-- Opening Marker --

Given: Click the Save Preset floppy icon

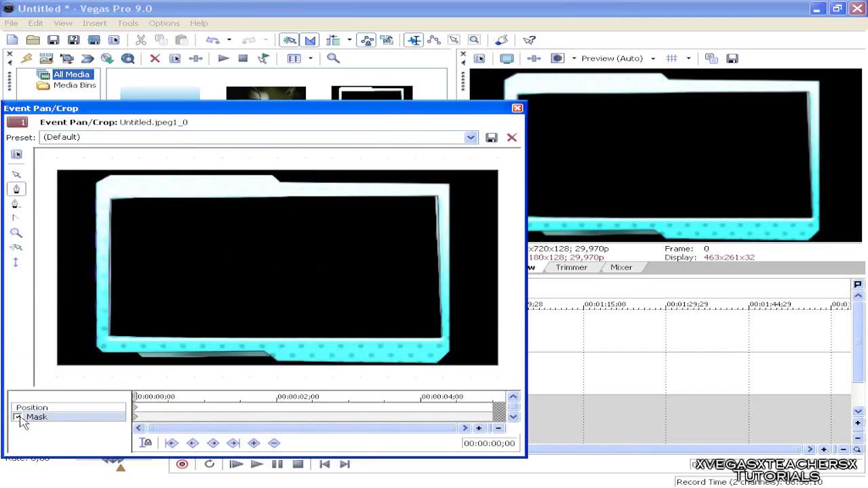Looking at the screenshot, I should pyautogui.click(x=492, y=138).
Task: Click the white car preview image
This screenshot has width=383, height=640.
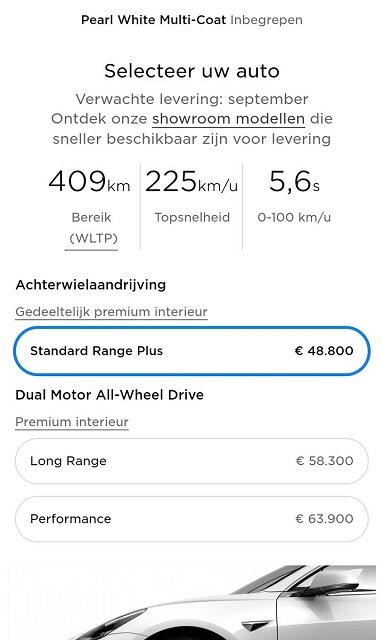Action: [x=192, y=602]
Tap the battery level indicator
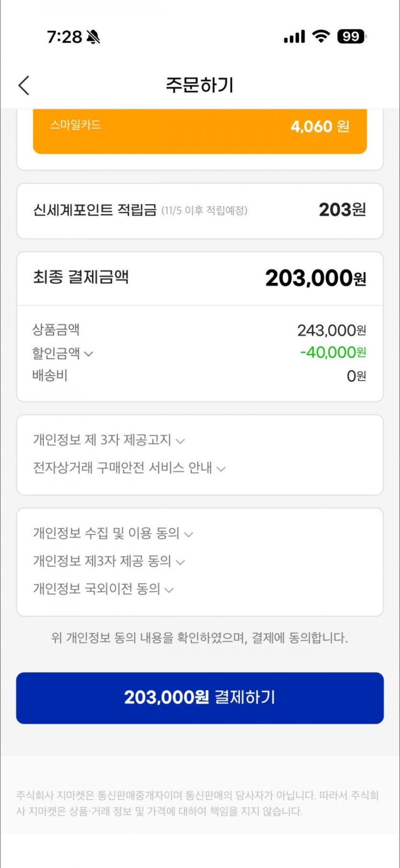 352,36
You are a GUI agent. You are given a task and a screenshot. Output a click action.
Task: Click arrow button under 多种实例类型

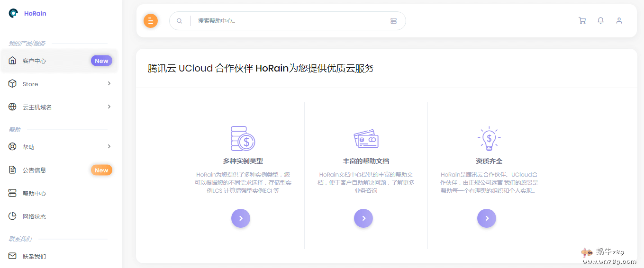coord(241,218)
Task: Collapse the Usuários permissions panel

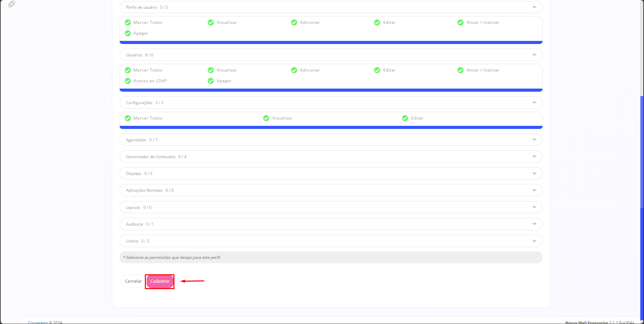Action: click(x=534, y=55)
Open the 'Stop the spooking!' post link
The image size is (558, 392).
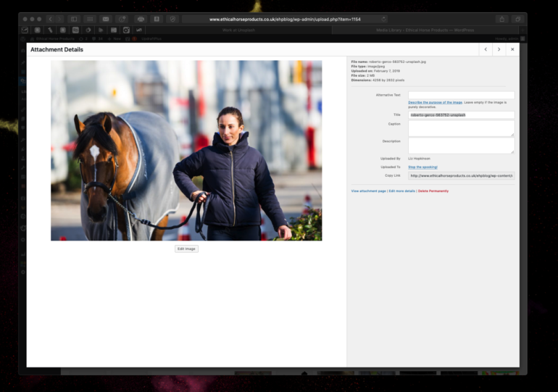coord(422,167)
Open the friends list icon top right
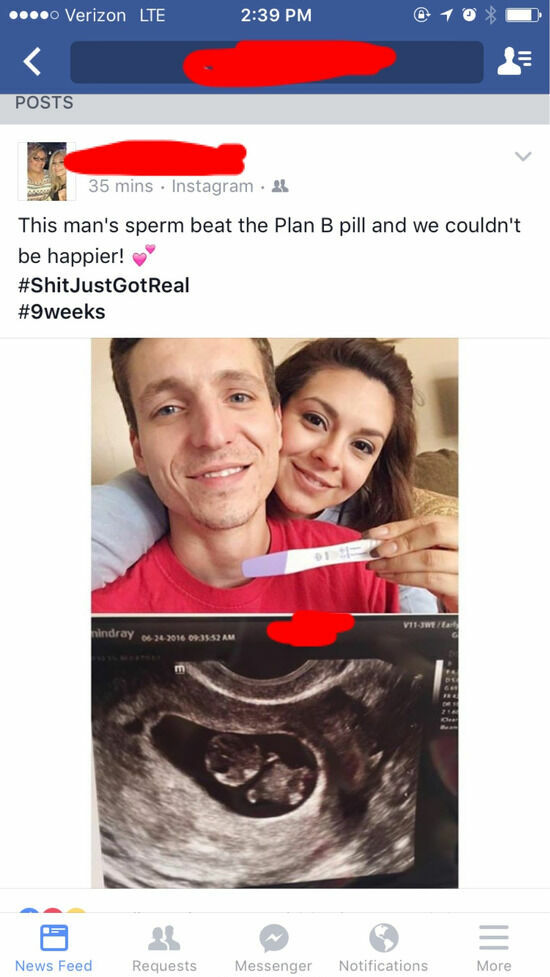 pos(514,62)
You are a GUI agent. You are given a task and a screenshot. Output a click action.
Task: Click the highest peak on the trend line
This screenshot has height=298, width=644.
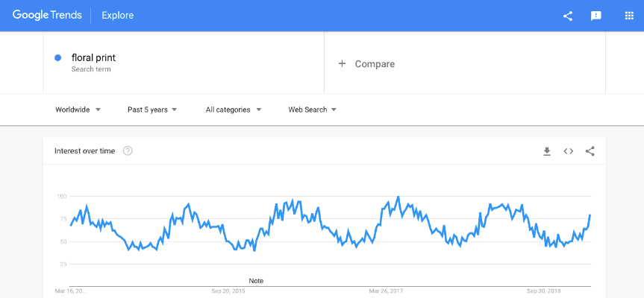pyautogui.click(x=398, y=197)
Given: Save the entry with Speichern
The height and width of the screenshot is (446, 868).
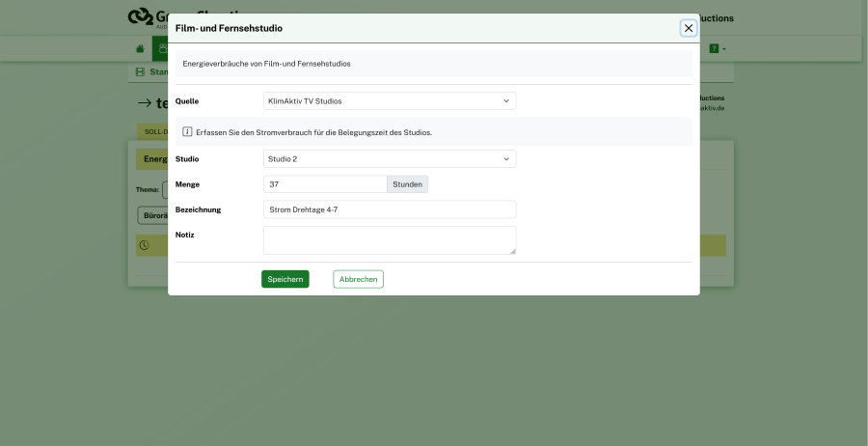Looking at the screenshot, I should click(285, 279).
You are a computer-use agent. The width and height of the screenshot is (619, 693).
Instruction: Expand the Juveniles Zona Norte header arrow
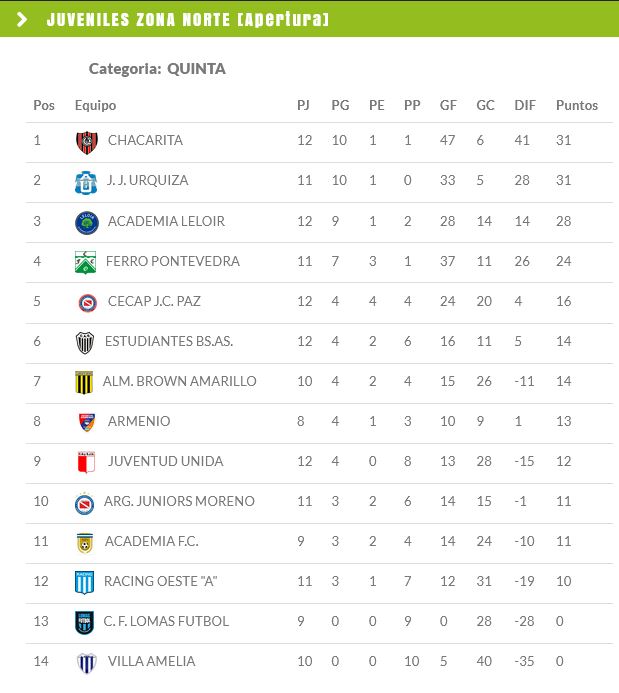click(22, 20)
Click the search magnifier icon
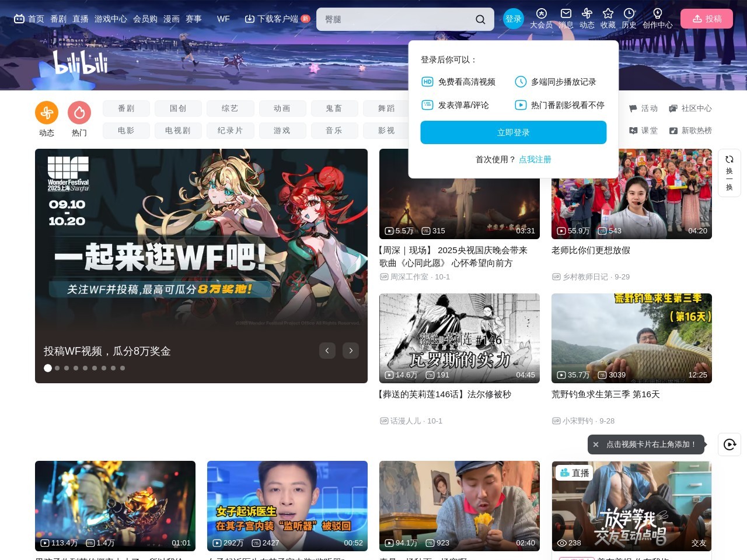Image resolution: width=747 pixels, height=560 pixels. [x=480, y=19]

-- Closing Marker --

Starting at the line that contains "Given: Save the entry with Speichern", retype each line through the end of the data exactly, and leave out every picture.

Output below:
Given: Save the entry with Speichern
The height and width of the screenshot is (446, 868).
Looking at the screenshot, I should click(285, 279).
You are a computer-use agent. The width and height of the screenshot is (619, 693).
Instruction: Expand the Juveniles Zona Norte header arrow
click(22, 20)
Click the search magnifier icon
Image resolution: width=747 pixels, height=560 pixels. [x=480, y=19]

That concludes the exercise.